Introduction: Endometrial cancer is the most common gynecologic cancer in the United States and the fourth most common cancer in women. Incidence and mortality are both rising, and five-year survival rates have decreased since the 1970s. Most endometrial cancers are estrogen receptor alpha (ER) positive and are related to excess estrogen signaling. ER is an estrogen-activated transcription factor that mostly binds to sequences in the DNA known as estrogen response elements (ERE) to regulate gene expression. It is also a known contributor to many breast cancer pathologies, and many therapeutics targeting ER in breast cancer have been successfully developed. However, these successes in breast cancer have not translated to endometrial cancer, likely because ER exhibits tissue-specific behavior. ER has been shown to bind to different genomic locations and to have different cofactors in breast and endometrial cancer cells. However, much is still unknown about the extent to which ER behavior differs between the tissues. We seek to better characterize the mechanisms controlling ER behavior in both breast and endometrial cancer cells. To do this, we will use computational techniques to determine which genomic features of an ERE predict its ability to recruit ER and affect gene expression. We will also use a CRISPR-based experimental technique to knock out potential cofactors of ER and measure the changes in ER binding and gene expression. This will allow us to better understand the mechanisms of ER binding control, and how they differ between the cell types.
Materials and
Methods: To determine which features of an ERE predict its ability to recruit ER and affect gene expression, genomic data for each ERE was compiled. This data includes sequence information, binding locations of transcription factors and histone modifications, chromatin accessibility data, and RNA polymerase II activity data. The data was then evaluated by the feature selection algorithm, Boruta, which identified features that are predictive of an ERE binding ER and affecting gene expression using random forest classification. The Boruta analysis was done separately on data from two cell lines, an endometrial cancer and a breast cancer cell line, and then the results were compared to determine what features were predictive in both cell lines, neither cell line, or only one cell line. To experimentally determine the cofactors of ER in a breast and an endometrial cancer cell line, the CRISPR/Cas9 system was used with a library of guide RNAs targeting ~2500 potential cofactors. We created cell lines where the expression of GFP, a reported gene, is driven by multiple EREs, which correlates fluorescence with ER activity. The reporter cell lines are being transduced with the guide RNA library such that one potential cofactor is knocked out per cell. The cells are being treated with estrogen and then sorted for fluorescence and sequenced to determine which cofactors affected ER activity when knocked out. These experiments together will allow us to compile a list of potential shared and cell type-specific mechanisms that regulate ER activity in both breast and endometrial cancer cells.

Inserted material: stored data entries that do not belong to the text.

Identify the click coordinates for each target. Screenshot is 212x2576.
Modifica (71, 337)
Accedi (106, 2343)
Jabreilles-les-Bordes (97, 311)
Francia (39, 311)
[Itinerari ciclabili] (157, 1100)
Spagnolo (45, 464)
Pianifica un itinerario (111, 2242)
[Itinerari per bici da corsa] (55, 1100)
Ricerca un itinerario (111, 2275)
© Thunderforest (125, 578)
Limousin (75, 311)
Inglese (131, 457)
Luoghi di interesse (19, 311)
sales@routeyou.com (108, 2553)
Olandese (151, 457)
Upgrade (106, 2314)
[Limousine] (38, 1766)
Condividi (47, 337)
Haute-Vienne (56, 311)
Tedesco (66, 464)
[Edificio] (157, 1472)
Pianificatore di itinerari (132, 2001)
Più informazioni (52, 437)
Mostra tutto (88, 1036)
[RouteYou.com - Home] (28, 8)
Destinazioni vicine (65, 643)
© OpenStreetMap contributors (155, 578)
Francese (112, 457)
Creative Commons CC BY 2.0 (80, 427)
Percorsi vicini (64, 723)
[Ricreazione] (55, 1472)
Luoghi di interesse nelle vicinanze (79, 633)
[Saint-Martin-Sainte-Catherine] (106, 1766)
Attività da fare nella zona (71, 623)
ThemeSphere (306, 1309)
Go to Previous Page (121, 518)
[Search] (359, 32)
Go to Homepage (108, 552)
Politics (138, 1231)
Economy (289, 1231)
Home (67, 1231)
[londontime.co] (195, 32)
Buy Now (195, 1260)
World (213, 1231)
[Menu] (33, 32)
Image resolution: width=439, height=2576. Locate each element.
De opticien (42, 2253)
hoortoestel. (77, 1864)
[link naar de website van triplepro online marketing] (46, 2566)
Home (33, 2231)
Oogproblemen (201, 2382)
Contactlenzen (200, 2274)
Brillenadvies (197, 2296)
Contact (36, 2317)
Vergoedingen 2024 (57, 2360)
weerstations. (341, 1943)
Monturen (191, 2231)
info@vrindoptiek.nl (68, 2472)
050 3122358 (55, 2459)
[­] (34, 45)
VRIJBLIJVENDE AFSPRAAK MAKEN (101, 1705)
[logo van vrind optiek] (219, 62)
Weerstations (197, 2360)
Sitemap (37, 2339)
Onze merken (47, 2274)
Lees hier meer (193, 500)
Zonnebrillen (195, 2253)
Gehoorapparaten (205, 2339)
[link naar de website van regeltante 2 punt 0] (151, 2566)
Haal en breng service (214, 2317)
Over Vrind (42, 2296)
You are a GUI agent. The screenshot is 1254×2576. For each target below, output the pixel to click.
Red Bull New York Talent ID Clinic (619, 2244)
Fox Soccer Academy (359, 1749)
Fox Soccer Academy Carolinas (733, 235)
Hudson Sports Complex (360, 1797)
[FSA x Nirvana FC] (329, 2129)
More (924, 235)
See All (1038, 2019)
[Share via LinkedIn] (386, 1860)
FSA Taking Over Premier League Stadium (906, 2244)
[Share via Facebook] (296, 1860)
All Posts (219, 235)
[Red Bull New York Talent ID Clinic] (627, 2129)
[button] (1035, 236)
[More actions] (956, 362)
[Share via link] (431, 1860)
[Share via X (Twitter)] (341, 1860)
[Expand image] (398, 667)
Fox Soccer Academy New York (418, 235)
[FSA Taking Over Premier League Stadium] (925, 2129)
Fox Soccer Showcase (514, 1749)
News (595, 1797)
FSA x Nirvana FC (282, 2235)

Results, Conclusions, and Discussions: From our computational analysis, we have identified a few non-cell type-specific factors that predict whether an ERE will bind ER. These include the sequence of the ERE, which predicts its relative affinity for ER, the activity of RNA polymerase II, and chromatin accessibility. Factors found to be important in both cell lines are circled in green in the attached figure. We also identified factors that were only important in predicting ER binding in one cell line. The presence of the transcription factors JUN and FOXA1 (circled in orange) were found to be more important in breast cancer cells, and the transcription factors MAX, TAF1, SIN3A, and LSD1 along with the histone modification H3K4 monomethylation (circled in blue) were found to be more important in our endometrial cancer cells. For predicting whether a bound ERE would affect transcription, the two cell lines were very similar, with RNA polymerase II activity and 3D genomic interactions, measured via Hi-ChIP loops, being important in both. Because there are so few differences in which factors predict whether a bound ERE will impact expression, it is likely that the differences in ER activity between cell types arises during binding site selection, and that once ER has bound to the DNA, the mechanisms controlling its transcriptional effect are very similar between cell types. As the above results were obtained using solely computational methods, we hope to be able to verify them using our CRISPR screening technique for identifying potential cofactors of ER. We expect that transcription factors found to be important in predicting an ERE’s ability to bind ER and affect gene expression will decrease ER binding and, therefore, decrease the fluorescence of the reporter cell lines. The combination of the results from the CRISPR screen and Boruta analyses will allow us to plan further experiments investigating the role of cofactors, chromatin modifications, and other aspects of the genomic environment in regulating ER activity. These experiments will elucidate the differences and similarities between ER control in breast and endometrial cancer and help pave the way for translating the therapeutic successes in breast cancer to endometrial cancer.